(Stored items)
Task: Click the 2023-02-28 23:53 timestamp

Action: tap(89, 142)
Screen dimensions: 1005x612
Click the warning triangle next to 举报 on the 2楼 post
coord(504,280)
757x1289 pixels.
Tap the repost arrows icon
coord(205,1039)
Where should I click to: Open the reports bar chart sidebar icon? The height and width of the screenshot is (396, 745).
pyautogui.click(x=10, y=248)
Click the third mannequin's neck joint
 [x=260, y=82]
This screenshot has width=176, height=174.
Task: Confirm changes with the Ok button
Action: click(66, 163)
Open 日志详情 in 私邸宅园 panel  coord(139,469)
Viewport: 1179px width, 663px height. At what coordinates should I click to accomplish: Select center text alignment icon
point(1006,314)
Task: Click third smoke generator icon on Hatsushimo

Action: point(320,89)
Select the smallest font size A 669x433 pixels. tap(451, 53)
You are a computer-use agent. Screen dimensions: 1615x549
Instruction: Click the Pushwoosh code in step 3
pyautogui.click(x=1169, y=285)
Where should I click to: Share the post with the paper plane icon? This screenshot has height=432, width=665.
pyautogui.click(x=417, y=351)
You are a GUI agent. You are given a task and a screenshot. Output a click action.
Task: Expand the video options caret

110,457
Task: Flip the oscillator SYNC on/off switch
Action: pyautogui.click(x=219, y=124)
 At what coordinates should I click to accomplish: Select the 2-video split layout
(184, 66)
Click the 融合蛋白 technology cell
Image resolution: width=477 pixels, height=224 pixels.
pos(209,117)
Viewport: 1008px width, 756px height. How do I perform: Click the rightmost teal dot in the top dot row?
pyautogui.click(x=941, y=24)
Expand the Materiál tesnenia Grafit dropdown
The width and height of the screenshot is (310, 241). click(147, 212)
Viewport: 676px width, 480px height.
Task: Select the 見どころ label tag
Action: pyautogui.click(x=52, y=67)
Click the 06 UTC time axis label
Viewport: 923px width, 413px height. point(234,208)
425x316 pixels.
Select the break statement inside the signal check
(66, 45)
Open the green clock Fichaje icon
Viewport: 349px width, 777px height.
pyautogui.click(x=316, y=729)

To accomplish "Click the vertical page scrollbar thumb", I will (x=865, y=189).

• _What you should do_:
Which lines above run from the one containing "Open 日志详情 in" to the one containing "425x316 pixels."? Give them again exactly, both ends included.

• _Exercise solution_:
Open 日志详情 in 私邸宅园 panel  coord(139,469)
Viewport: 1179px width, 663px height. At what coordinates should I click to accomplish: Select center text alignment icon
point(1006,314)
Task: Click third smoke generator icon on Hatsushimo

Action: point(320,89)
Select the smallest font size A 669x433 pixels. tap(451, 53)
You are a computer-use agent. Screen dimensions: 1615x549
Instruction: Click the Pushwoosh code in step 3
pyautogui.click(x=1169, y=285)
Where should I click to: Share the post with the paper plane icon? This screenshot has height=432, width=665.
pyautogui.click(x=417, y=351)
You are a GUI agent. You are given a task and a screenshot. Output a click action.
Task: Expand the video options caret

110,457
Task: Flip the oscillator SYNC on/off switch
Action: pyautogui.click(x=219, y=124)
 At what coordinates should I click to accomplish: Select the 2-video split layout
(184, 66)
Click the 融合蛋白 technology cell
Image resolution: width=477 pixels, height=224 pixels.
pos(209,117)
Viewport: 1008px width, 756px height. How do I perform: Click the rightmost teal dot in the top dot row?
pyautogui.click(x=941, y=24)
Expand the Materiál tesnenia Grafit dropdown
The width and height of the screenshot is (310, 241). click(147, 212)
Viewport: 676px width, 480px height.
Task: Select the 見どころ label tag
Action: pyautogui.click(x=52, y=67)
Click the 06 UTC time axis label
Viewport: 923px width, 413px height. point(234,208)
425x316 pixels.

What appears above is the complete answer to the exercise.